--- Supplied material Enclosed Below ---

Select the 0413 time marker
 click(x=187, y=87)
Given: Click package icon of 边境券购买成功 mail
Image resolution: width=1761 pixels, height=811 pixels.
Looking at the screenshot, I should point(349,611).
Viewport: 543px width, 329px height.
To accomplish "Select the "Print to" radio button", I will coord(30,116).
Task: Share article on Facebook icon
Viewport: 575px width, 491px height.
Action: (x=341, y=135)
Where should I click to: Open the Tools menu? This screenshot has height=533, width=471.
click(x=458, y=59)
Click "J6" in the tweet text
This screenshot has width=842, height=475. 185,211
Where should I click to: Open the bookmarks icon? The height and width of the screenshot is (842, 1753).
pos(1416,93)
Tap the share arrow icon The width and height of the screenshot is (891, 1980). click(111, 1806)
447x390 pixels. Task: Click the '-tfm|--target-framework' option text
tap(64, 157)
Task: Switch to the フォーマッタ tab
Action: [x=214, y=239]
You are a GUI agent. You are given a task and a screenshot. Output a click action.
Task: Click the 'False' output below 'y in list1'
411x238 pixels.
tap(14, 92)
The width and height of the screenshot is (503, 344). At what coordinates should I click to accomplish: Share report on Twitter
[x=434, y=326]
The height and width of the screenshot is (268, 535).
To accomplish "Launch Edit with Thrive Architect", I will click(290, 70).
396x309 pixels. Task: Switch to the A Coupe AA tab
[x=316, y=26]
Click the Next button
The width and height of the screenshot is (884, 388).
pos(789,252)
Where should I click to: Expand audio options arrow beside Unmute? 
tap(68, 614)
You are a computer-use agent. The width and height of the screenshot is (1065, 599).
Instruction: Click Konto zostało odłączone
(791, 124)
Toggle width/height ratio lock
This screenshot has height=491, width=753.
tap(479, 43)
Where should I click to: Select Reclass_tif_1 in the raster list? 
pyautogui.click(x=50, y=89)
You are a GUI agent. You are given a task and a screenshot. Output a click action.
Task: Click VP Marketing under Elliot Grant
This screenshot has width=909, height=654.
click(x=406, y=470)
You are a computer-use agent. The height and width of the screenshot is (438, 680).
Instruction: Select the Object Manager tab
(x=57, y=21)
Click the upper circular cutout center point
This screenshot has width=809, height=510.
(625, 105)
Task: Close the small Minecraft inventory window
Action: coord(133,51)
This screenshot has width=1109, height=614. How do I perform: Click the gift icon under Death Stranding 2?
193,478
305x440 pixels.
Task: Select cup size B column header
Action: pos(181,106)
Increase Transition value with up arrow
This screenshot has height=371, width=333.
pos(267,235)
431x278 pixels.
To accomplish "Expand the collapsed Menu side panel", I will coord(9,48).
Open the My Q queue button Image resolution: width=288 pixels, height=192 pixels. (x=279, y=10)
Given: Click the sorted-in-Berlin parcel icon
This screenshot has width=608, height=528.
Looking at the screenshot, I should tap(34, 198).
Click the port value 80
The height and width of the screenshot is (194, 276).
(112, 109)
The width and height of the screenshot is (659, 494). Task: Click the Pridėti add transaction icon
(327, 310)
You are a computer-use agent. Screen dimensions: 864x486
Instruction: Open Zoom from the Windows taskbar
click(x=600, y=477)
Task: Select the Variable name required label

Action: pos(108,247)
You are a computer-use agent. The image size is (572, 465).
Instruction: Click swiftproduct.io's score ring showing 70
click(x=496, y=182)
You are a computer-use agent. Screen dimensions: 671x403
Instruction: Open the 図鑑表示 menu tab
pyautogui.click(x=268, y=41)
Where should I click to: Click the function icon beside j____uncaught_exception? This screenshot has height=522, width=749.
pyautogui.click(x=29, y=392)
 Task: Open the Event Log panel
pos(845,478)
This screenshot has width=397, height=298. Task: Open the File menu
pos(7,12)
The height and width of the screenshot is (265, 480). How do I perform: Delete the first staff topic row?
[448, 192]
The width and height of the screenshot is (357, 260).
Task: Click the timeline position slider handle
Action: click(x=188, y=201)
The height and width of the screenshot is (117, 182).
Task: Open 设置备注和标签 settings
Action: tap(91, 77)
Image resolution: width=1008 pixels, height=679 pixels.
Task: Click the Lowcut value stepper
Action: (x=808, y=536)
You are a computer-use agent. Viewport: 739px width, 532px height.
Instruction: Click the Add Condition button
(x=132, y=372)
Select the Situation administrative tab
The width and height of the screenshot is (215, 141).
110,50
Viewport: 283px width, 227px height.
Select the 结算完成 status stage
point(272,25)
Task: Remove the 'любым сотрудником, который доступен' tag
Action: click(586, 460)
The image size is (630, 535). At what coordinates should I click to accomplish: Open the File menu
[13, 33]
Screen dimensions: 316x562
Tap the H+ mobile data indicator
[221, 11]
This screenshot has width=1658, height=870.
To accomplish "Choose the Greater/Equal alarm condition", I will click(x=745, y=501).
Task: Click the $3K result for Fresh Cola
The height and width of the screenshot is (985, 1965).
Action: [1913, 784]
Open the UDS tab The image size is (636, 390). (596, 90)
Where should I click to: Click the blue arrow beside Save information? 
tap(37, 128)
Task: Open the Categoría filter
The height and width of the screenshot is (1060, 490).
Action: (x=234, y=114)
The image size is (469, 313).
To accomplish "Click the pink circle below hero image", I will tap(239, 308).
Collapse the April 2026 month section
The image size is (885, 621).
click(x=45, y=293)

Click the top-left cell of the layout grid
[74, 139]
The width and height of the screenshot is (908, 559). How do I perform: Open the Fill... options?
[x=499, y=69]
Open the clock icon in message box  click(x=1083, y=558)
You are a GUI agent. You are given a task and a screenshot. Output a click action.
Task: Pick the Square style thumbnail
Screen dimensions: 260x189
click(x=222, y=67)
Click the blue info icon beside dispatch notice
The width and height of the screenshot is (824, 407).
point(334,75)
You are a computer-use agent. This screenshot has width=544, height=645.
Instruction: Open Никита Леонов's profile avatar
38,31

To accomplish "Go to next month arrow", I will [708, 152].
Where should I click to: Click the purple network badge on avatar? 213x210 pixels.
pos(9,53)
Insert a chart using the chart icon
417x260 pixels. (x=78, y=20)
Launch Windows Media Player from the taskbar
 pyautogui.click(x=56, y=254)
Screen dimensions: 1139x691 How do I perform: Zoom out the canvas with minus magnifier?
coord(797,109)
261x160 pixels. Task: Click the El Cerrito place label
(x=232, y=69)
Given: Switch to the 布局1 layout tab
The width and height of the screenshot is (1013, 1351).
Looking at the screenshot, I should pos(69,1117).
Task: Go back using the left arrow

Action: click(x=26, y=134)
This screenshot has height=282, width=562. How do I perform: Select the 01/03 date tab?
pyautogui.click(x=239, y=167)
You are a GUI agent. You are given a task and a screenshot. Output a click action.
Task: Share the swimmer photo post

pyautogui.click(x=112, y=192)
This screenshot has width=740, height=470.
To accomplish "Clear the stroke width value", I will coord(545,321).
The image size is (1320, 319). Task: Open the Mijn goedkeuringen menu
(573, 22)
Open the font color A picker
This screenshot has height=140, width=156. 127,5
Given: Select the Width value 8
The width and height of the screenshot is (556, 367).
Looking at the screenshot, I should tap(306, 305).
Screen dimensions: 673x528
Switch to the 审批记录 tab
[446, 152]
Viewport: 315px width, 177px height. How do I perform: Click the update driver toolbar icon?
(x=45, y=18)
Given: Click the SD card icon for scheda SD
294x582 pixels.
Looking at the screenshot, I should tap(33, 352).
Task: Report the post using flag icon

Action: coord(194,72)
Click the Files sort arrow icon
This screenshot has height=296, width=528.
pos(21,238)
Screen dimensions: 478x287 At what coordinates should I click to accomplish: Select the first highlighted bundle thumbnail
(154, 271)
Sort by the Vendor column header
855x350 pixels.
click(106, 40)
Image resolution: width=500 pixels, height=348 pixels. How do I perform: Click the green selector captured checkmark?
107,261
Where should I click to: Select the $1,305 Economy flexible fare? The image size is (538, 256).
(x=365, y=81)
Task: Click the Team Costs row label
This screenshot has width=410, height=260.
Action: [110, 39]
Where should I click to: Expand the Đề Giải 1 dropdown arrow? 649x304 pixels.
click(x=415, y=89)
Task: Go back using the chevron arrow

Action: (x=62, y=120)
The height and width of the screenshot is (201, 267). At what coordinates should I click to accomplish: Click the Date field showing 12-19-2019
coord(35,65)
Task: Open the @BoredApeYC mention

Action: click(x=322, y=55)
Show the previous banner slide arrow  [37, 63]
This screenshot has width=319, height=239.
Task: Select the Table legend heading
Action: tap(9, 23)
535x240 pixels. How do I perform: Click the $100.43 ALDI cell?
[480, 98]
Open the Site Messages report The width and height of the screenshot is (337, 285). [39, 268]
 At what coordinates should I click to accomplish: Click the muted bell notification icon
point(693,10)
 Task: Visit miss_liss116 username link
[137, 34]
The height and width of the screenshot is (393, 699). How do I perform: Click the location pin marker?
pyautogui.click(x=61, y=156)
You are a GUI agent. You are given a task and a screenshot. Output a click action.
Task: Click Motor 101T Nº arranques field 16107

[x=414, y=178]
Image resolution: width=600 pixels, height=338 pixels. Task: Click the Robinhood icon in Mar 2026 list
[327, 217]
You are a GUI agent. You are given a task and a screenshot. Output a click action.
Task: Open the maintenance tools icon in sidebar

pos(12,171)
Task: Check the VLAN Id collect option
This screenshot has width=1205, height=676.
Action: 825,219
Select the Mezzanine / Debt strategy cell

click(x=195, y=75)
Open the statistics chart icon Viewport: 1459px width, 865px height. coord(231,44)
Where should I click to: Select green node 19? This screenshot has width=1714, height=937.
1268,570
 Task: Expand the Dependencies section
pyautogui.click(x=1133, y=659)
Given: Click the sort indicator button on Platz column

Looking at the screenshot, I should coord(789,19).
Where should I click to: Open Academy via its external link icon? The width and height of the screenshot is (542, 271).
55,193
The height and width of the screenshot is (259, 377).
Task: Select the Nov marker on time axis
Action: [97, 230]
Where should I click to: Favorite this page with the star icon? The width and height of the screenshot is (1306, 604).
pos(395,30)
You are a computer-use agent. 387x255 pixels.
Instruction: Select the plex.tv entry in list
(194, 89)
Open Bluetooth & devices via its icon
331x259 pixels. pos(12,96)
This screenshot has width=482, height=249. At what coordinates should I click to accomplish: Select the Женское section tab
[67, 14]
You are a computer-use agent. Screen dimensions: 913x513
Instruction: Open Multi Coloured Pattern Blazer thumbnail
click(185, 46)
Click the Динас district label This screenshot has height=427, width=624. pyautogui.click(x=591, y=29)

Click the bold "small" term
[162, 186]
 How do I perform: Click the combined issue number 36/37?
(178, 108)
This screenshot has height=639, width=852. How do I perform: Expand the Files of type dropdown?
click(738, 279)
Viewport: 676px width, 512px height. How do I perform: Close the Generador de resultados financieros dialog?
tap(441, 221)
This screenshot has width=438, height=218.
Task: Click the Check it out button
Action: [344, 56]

--- End of Enclosed Supplied material ---

> _Work required_: Search the records above for the word "month", then say how many lines contain it. Give the number alone.

> _Problem solution_: 2